*** Opening Records for processing ***

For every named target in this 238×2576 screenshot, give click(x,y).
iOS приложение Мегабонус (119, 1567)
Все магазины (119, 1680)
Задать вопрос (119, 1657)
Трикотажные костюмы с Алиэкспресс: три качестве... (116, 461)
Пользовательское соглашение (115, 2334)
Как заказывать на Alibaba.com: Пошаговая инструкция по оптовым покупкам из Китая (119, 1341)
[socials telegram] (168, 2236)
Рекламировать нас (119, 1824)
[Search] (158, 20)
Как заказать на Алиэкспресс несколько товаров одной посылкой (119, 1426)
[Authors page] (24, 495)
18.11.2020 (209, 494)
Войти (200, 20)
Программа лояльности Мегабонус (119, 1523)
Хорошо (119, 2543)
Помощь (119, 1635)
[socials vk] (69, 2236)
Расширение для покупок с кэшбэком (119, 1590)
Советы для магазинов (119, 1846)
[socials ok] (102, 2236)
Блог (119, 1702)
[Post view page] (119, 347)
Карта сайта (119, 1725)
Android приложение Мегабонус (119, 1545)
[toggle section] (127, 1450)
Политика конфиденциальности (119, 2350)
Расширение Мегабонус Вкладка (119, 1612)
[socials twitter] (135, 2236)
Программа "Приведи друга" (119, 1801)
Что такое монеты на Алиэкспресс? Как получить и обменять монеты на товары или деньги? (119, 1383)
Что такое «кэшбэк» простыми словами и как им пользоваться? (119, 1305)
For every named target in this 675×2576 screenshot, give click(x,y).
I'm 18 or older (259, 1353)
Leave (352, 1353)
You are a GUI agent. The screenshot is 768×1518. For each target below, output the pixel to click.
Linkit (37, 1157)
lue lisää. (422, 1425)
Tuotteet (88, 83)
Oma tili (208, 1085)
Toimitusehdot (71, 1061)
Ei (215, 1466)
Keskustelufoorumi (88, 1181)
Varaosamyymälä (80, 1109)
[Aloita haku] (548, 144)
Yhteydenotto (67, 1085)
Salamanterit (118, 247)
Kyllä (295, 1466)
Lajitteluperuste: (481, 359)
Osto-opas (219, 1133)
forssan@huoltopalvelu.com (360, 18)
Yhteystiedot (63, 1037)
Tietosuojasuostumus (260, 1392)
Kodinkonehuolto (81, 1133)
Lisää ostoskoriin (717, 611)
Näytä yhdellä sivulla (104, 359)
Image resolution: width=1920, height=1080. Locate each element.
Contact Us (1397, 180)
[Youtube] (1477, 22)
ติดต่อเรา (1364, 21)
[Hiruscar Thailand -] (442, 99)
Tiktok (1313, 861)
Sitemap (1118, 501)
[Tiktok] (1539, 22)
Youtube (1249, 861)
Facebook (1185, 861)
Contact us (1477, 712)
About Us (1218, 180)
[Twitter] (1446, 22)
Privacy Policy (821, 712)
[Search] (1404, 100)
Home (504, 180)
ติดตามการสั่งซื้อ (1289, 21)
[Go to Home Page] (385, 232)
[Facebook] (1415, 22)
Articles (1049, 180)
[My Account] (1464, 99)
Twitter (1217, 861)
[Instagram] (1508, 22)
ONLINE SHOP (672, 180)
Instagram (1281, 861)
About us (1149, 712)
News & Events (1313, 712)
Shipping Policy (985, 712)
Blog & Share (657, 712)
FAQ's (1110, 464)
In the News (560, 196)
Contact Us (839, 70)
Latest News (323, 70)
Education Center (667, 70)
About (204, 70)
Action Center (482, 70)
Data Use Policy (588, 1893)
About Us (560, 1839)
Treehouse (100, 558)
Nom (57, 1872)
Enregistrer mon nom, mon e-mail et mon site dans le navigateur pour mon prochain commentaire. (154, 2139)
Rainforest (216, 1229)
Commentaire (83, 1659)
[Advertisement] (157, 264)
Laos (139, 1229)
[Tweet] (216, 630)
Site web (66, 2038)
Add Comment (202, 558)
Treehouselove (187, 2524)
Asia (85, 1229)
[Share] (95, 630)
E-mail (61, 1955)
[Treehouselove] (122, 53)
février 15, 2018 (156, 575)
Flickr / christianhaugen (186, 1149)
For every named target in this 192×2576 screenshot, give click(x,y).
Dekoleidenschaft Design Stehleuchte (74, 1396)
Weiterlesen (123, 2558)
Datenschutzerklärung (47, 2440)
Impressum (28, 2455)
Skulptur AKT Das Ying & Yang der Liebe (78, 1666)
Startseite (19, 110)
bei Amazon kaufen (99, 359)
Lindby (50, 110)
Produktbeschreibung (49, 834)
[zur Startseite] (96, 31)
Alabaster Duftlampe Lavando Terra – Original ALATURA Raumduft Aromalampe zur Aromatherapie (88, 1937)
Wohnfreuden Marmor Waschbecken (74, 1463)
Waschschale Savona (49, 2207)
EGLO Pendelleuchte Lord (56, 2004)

*** Closing Records for processing ***

◆ **What you have to do**: Restate the records above exactly.

◆ **Result of this exercise**:
For every named target in this 238×2576 screenshot, give click(x,y).
iOS приложение Мегабонус (119, 1567)
Все магазины (119, 1680)
Задать вопрос (119, 1657)
Трикотажные костюмы с Алиэкспресс: три качестве... (116, 461)
Пользовательское соглашение (115, 2334)
Как заказывать на Alibaba.com: Пошаговая инструкция по оптовым покупкам из Китая (119, 1341)
[socials telegram] (168, 2236)
Рекламировать нас (119, 1824)
[Search] (158, 20)
Как заказать на Алиэкспресс несколько товаров одной посылкой (119, 1426)
[Authors page] (24, 495)
18.11.2020 (209, 494)
Войти (200, 20)
Программа лояльности Мегабонус (119, 1523)
Хорошо (119, 2543)
Помощь (119, 1635)
[socials vk] (69, 2236)
Расширение для покупок с кэшбэком (119, 1590)
Советы для магазинов (119, 1846)
[socials ok] (102, 2236)
Блог (119, 1702)
[Post view page] (119, 347)
Карта сайта (119, 1725)
Android приложение Мегабонус (119, 1545)
[toggle section] (127, 1450)
Политика конфиденциальности (119, 2350)
Расширение Мегабонус Вкладка (119, 1612)
[socials twitter] (135, 2236)
Программа "Приведи друга" (119, 1801)
Что такое монеты на Алиэкспресс? Как получить и обменять монеты на товары или деньги? (119, 1383)
Что такое «кэшбэк» простыми словами и как им пользоваться? (119, 1305)
For every named target in this 675×2576 screenshot, give click(x,y).
I'm 18 or older (259, 1353)
Leave (352, 1353)
You are a GUI agent. The screenshot is 768×1518. For each target below, output the pixel to click.
Linkit (37, 1157)
lue lisää. (422, 1425)
Tuotteet (88, 83)
Oma tili (208, 1085)
Toimitusehdot (71, 1061)
Ei (215, 1466)
Keskustelufoorumi (88, 1181)
Varaosamyymälä (80, 1109)
[Aloita haku] (548, 144)
Yhteydenotto (67, 1085)
Salamanterit (118, 247)
Kyllä (295, 1466)
Lajitteluperuste: (481, 359)
Osto-opas (219, 1133)
forssan@huoltopalvelu.com (360, 18)
Yhteystiedot (63, 1037)
Tietosuojasuostumus (260, 1392)
Kodinkonehuolto (81, 1133)
Lisää ostoskoriin (717, 611)
Näytä yhdellä sivulla (104, 359)
Image resolution: width=1920, height=1080. Locate each element.
Contact Us (1397, 180)
[Youtube] (1477, 22)
ติดต่อเรา (1364, 21)
[Hiruscar Thailand -] (442, 99)
Tiktok (1313, 861)
Sitemap (1118, 501)
[Tiktok] (1539, 22)
Youtube (1249, 861)
Facebook (1185, 861)
Contact us (1477, 712)
About Us (1218, 180)
[Twitter] (1446, 22)
Privacy Policy (821, 712)
[Search] (1404, 100)
Home (504, 180)
ติดตามการสั่งซื้อ (1289, 21)
[Go to Home Page] (385, 232)
[Facebook] (1415, 22)
Articles (1049, 180)
[My Account] (1464, 99)
Twitter (1217, 861)
[Instagram] (1508, 22)
ONLINE SHOP (672, 180)
Instagram (1281, 861)
About us (1149, 712)
News & Events (1313, 712)
Shipping Policy (985, 712)
Blog & Share (657, 712)
FAQ's (1110, 464)
In the News (560, 196)
Contact Us (839, 70)
Latest News (323, 70)
Education Center (667, 70)
About (204, 70)
Action Center (482, 70)
Data Use Policy (588, 1893)
About Us (560, 1839)
Treehouse (100, 558)
Nom (57, 1872)
Enregistrer mon nom, mon e-mail et mon site dans le navigateur pour mon prochain commentaire. (154, 2139)
Rainforest (216, 1229)
Commentaire (83, 1659)
[Advertisement] (157, 264)
Laos (139, 1229)
[Tweet] (216, 630)
Site web (66, 2038)
Add Comment (202, 558)
Treehouselove (187, 2524)
Asia (85, 1229)
[Share] (95, 630)
E-mail (61, 1955)
[Treehouselove] (122, 53)
février 15, 2018 (156, 575)
Flickr / christianhaugen (186, 1149)
For every named target in this 192×2576 screenshot, give click(x,y).
Dekoleidenschaft Design Stehleuchte (74, 1396)
Weiterlesen (123, 2558)
Datenschutzerklärung (47, 2440)
Impressum (28, 2455)
Skulptur AKT Das Ying & Yang der Liebe (78, 1666)
Startseite (19, 110)
bei Amazon kaufen (99, 359)
Lindby (50, 110)
Produktbeschreibung (49, 834)
[zur Startseite] (96, 31)
Alabaster Duftlampe Lavando Terra – Original ALATURA Raumduft Aromalampe zur Aromatherapie (88, 1937)
Wohnfreuden Marmor Waschbecken (74, 1463)
Waschschale Savona (49, 2207)
EGLO Pendelleuchte Lord (56, 2004)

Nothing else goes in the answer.